On 14 December 2003, the Rhine-Neckar area became the last large densely populated area in Germany with an S-Bahn system — planning had lasted over three decades and involved the cooperation of the states of Baden-Württemberg, Hesse and Rhineland-Palatinate. Following European-wide advertising for tenders, operation for 12 years from 2002 until 2015 was awarded to DB Regio.

=== First stage of development ===

Beginning in 2001, the lines and stations were prepared for S-Bahn operations. €260 million was invested for construction and €190 million for vehicles.
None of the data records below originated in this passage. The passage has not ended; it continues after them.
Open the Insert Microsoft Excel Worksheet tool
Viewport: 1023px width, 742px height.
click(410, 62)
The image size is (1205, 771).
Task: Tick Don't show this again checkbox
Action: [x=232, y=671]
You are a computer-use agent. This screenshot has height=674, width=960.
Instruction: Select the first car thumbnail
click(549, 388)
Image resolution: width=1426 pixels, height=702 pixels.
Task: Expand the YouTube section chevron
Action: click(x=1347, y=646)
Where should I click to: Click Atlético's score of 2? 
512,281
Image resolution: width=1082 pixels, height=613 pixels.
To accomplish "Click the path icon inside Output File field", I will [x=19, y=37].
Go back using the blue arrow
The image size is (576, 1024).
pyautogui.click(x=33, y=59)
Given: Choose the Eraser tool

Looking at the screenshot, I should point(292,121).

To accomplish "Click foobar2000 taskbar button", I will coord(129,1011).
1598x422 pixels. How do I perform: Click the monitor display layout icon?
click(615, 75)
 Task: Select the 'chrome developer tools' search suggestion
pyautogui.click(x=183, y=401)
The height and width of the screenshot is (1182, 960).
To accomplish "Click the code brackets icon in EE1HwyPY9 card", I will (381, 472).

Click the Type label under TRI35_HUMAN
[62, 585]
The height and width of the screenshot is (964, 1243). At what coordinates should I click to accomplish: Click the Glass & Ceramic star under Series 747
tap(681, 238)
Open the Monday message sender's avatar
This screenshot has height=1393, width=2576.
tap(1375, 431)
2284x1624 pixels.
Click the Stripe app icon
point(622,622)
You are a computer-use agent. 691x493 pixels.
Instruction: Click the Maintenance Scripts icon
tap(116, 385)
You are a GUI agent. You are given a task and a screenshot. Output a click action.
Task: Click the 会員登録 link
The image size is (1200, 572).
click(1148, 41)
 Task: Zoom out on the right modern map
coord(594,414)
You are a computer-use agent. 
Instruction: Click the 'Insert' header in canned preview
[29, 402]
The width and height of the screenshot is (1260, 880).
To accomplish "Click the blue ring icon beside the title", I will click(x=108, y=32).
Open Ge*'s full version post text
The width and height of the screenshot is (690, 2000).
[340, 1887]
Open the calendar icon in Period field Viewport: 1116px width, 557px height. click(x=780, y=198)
An extra bridge was built over the Rhine between Mannheim and Ludwigshafen, urgently required to increase capacity, a by-pass of Schifferstadt for long-distance traffic and Ludwigshafen-Mitte S-Bahn station in Berliner Platz. A new S-Bahn workshop was established near Ludwigshafen Hauptbahnhof.

It was considered important to provide a large amount of uniform equipment at the stations. The platforms were raised to 760 mm and made accessible by the disabled, partly via elevators. They received new platform equipment, such as waiting rooms and seating.

The platforms at Mannheim-Seckenheim, Mannheim-Rangierbahnhof, Ludwigshafen-Mundenheim and Ludwigshafen-Rheingönheim were raised temporarily using wooden planks, since no decision had been made on the final configuration of the track or the future position of the platforms.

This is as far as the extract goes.